At the time, actually, not many people were talking about AI. The deep learning revolution came around in 2011, '12. People were saying it's coming.
Actually, Jeopardy! — the challenge when they did it with Watson — did not use deep learning, which is kind of interesting. It's a bit of a dirty secret. It used very little machine learning. It used traditional NLP and managed to get something very good.
They made this big bet on it. I think it was really — obviously — the right bet. It was early and it was good. But there were challenges, right?
The challenge is that you had to be patient. I tend to say, "You need to be impatient for profit and patient for revenue." And IBM did the opposite. They were impatient for revenue and patient for profit. They did a lot of this very large engagement, promising the moon, that you may spend $10 billion to make $1 billion. That's not a very good business.
What I was focused on when I was there was to really try to shrink wrap AI and put it as cloud services. At the time, we came up with this idea of putting AI in the cloud as services to do speech, to do conversation. To this day, I think that's still the majority of what Watson is doing. I think it was very ahead of the game.
But, the only problem is IBM didn't have much of a cloud. I felt a little bit stuck when I was there because I think it's the right strategy, I think we're getting traction, but I'm building on infrastructure that's not as robust as if you are on Amazon or Microsoft.

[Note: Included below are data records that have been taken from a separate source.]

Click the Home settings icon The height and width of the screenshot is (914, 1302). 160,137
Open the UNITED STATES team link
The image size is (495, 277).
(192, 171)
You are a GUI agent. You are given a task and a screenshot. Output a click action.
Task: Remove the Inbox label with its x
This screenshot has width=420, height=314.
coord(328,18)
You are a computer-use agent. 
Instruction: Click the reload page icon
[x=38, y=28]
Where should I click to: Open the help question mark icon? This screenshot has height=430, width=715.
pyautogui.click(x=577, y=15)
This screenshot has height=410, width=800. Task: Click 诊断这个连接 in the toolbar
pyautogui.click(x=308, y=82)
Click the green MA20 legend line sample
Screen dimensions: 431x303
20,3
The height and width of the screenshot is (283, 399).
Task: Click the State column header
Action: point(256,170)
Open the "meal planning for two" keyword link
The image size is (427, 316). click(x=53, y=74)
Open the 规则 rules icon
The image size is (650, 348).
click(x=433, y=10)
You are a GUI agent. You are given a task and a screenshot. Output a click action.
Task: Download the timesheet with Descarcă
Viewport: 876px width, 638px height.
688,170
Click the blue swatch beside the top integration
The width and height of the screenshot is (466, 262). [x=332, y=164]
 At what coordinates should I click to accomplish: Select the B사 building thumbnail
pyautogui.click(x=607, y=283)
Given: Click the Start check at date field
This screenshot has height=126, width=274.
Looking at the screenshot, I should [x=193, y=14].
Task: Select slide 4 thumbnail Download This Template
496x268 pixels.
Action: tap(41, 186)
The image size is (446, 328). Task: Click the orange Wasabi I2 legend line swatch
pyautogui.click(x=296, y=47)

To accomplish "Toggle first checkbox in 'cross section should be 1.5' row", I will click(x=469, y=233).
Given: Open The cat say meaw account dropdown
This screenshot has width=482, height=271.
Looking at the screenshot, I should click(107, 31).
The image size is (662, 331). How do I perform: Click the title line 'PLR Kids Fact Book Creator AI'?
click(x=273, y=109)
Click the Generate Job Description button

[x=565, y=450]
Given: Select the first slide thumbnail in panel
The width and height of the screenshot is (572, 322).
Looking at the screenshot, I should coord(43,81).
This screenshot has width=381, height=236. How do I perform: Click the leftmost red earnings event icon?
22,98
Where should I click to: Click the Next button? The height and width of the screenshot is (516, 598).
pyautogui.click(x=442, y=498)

Drug discovery, AI, and changing the gameLukas:
And then you went into drug discovery, didn't you? It's super hot now, I feel like. Is that right?
Jerome:
Yeah, yeah. I got recruited to be the co-CEO of a company called BenevolentAI. I think it's a fascinating field. I'm a huge believer that it will happen.
You can see there's a lot of promising things happening in AI. Even at Meta — in the research team FAIR — we were doing things around understanding the function of proteins, looking at making predictions around free energy on small molecules and catalysis. Very interesting stuff you can do with AI today.
Now, that said, it hasn't really completely changed the field. I actually think that drug discovery needs a bit of what I would call a "Tesla revolution", which is you need a tech company to take it head on.
But it has such a huge amount of domain knowledge that it's a very hard problem. It's similar in some way to what Elon did with Tesla. It takes 15 years to understand what it takes to build a car. And I think drug discovery is even bigger than that. It's even more complicated.
But the decision process of these companies — when they approach technology — they're saying "There's no good model out there, but some models are more useful than others". Okay, that's what they say out there. The reason is the models are more useful because they just use them to justify the decision they had made before.
That's the way drugs are made these days. A lot of decisions made, not a lot of data to support it. A lot of influence, you have a concept called a "key opinion leader". That's how decisions are made there.
I'm not a big fan of influence authority. That's not, I think, how a business should be run. But that's how it is right now. I'm really looking forward to a big disruption and maybe I'll get involved in this again.
Lukas:
That would be cool.
When we started Weights & Biases, we didn't think that we'd have many pharma customers. And now, we work with most of them. So it does seem like at least the pharma companies believe pretty strongly that there's something there for deep learning to help with drug discovery.
Do you have a sense for what the breakthroughs have been that have made things like AlphaFold work well?
Jerome:
Well, there are different challenges.
What I find remarkable is that — and I still don't quite understand it — it does seem that deep learning and especially even the Transformer architecture, for example, are kind of able to understand the grammar of things. Of images, of text, but also of proteins, for example.
At Facebook, we had a project — at Meta — where you just feed hundreds of millions of proteins to a language model, and the system from there is able to predict function pretty well. Without having seen anything, with very little supervised data.
It's something that I'm just not sure I understand, because it's not like a brain understand molecules, right? That means there's this generic computation that works well in so many areas. And it just still blows my mind.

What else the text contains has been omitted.